Please form a queue, for poison.

In the previous post about using MSMQ to facilitate One-Way-Calls I covered some of the basics of setting up a MSMQ binding. In that scenario if a consumer of that end point sent a malformed message or the message became corrupted in transmission, the service would either discard it and there would be no feedback on the problem or far worse the service may attempt to process the poison message again and again getting stuck in a loop. Such a processing loop would prevent a service from continuing normal operation of being able to handling subsequent messages. MSMQ 3.0 under Windows XP and Windows Server 2003 has only the ability to retry a failed message once, before it either simply drops the message or faults the channel. A message that is un-processable in this fashion is referred to as a poison message.
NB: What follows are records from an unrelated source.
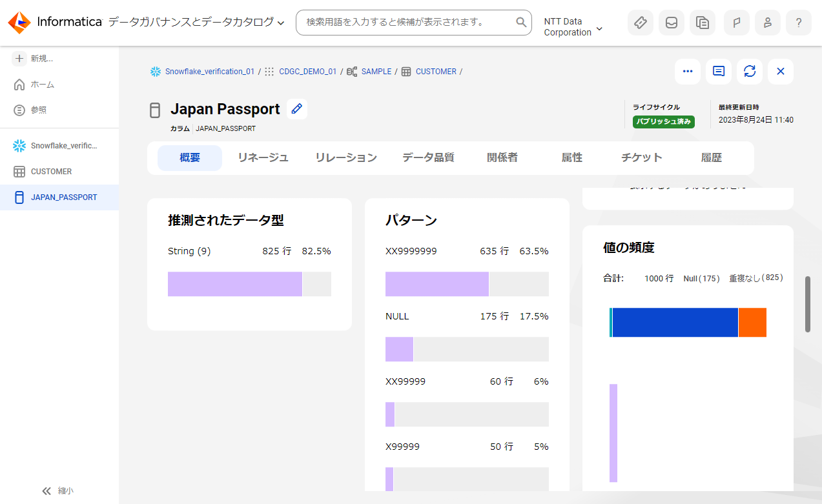Open the Snowflake_verification_01 breadcrumb link
This screenshot has height=504, width=822.
tap(209, 71)
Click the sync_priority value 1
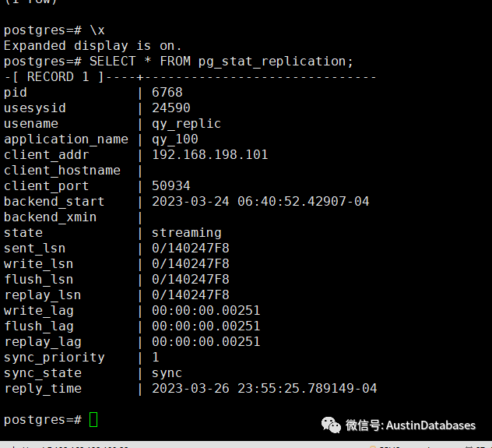 tap(155, 357)
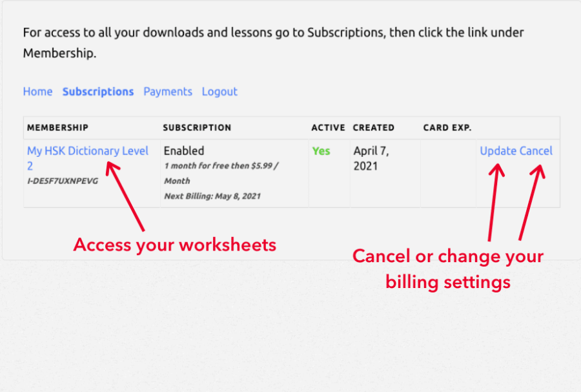Click Update to change billing details

point(498,151)
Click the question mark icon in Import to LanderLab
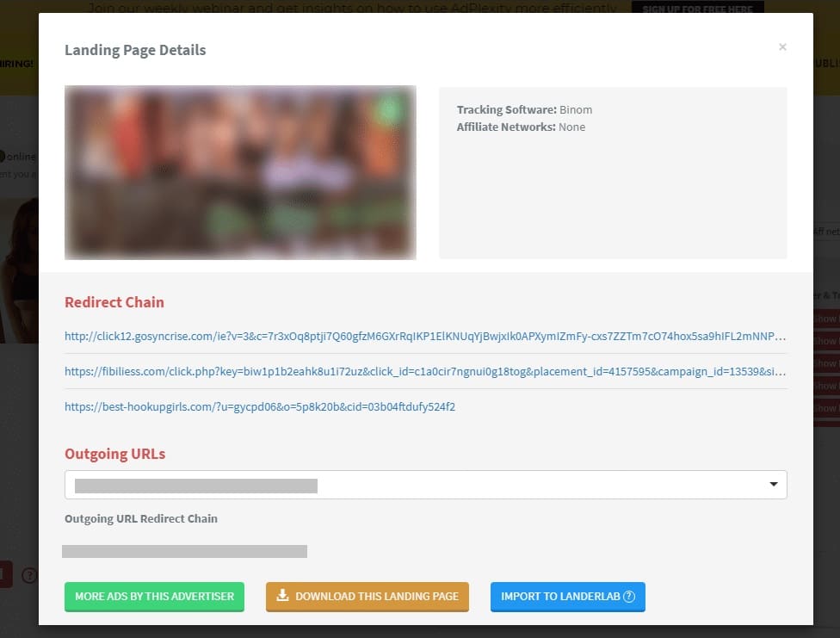This screenshot has height=638, width=840. click(x=629, y=596)
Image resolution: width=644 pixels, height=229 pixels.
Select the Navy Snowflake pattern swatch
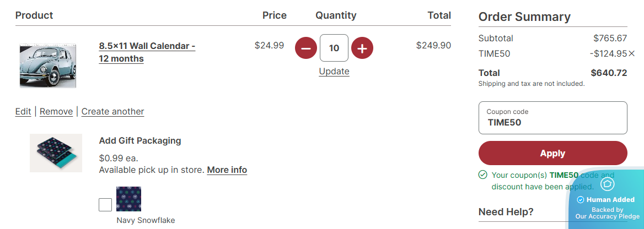click(x=128, y=199)
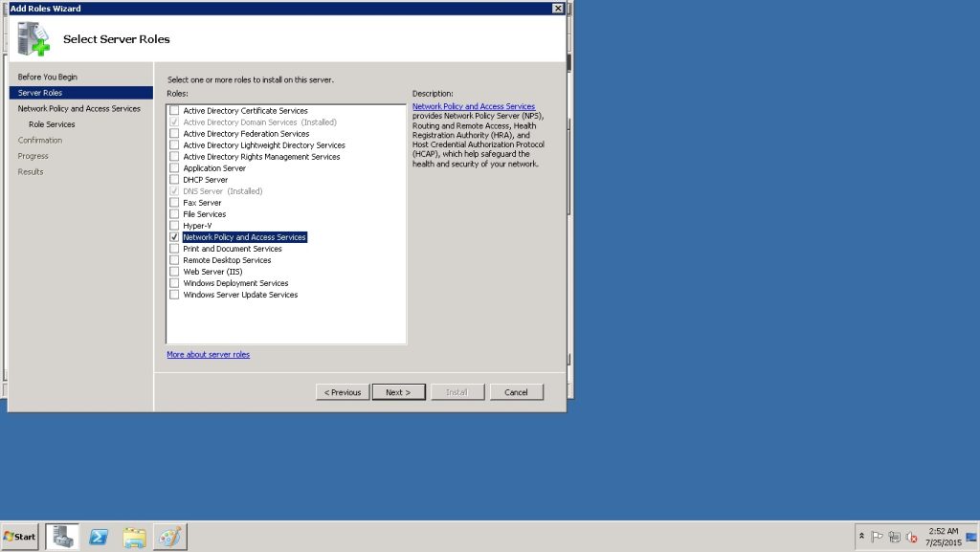The image size is (980, 552).
Task: Select Before You Begin in wizard sidebar
Action: click(x=48, y=77)
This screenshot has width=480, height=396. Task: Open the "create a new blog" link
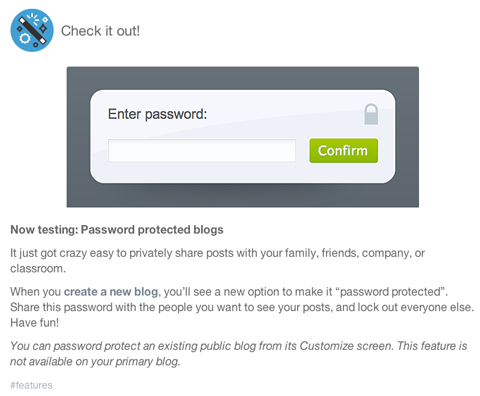point(111,292)
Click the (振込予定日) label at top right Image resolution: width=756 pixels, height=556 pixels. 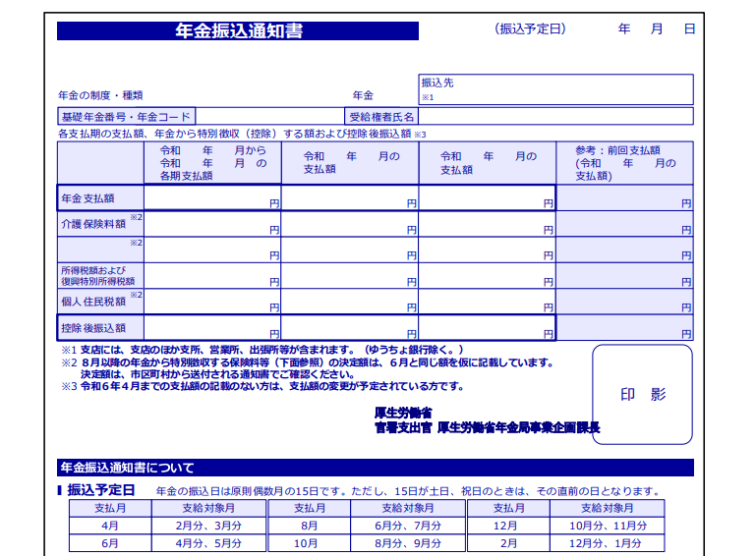pyautogui.click(x=531, y=28)
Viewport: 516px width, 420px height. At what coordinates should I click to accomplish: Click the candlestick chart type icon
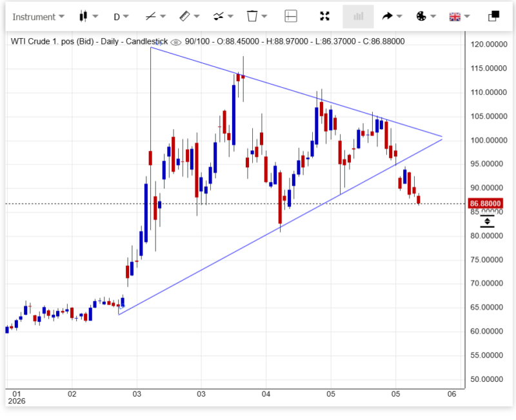coord(83,16)
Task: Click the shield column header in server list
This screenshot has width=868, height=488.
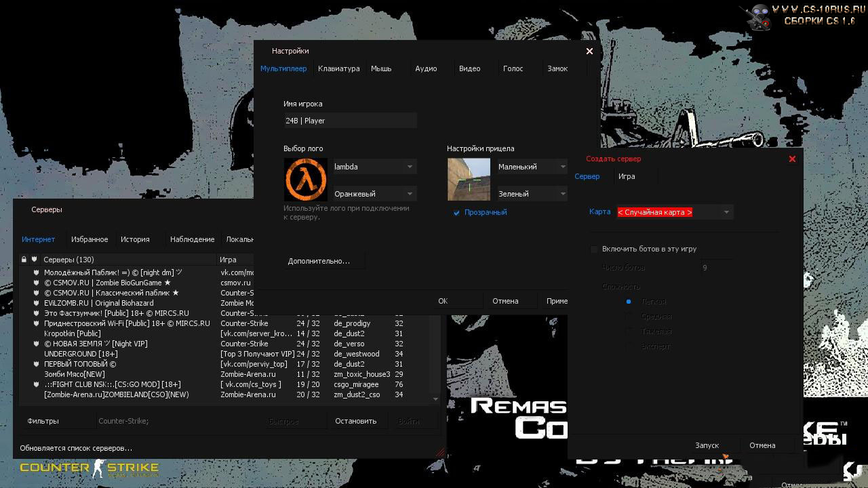Action: tap(34, 260)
The wise choice is therefore to use MSMQ 4.0 under Windows Server 2008/Vista/Windows 7 which offers more suitable alternatives.

One alternative I would like to discuss here is using a poison queue. The basic concept is; the primary (msmq based) service which has an “important function” (unlike our unimportant notification service in the previous msmq post) has an associated poison queue. Messages are moved into this queue when they are determined to in-fact be poison. These messages can then be dealt with by a separate service or just human monitoring.

A setup of a poison queue is achieved by exposing a second service and endpoint binding with an identical address but with a ;poison suffix (as well as making use of a different bindingConfiguration):

<services>
   <service name = "MyService">
      <endpoint
         address  = "net.msmq://localhost/private/ImportantQueue" 
         binding  = "netMsmqBinding"
         bindingConfiguration = "importantMsgHandling"
         contract = "IImportantService" 
      />
      <endpoint
         address  = "net.msmq://localhost/private/ImportantQueue;poison"
         binding  = "netMsmqBinding"
         contract = "IImportantService"
      />
   </service>

   <bindings>
      <netMsmqBinding>
         <binding name = "importantMsgHandling"
            maxRetryCycles= "2" 
            receiveRetryCount = "3"
            receiveErrorHandling="Move"
            retryCycleDelay = "00:00:10">
         </binding>
      </netMsmqBinding>
   </bindings>
</services>

I hit a few hiccups in this run through so I’ve added a trouble shooting section at the bottom of the post.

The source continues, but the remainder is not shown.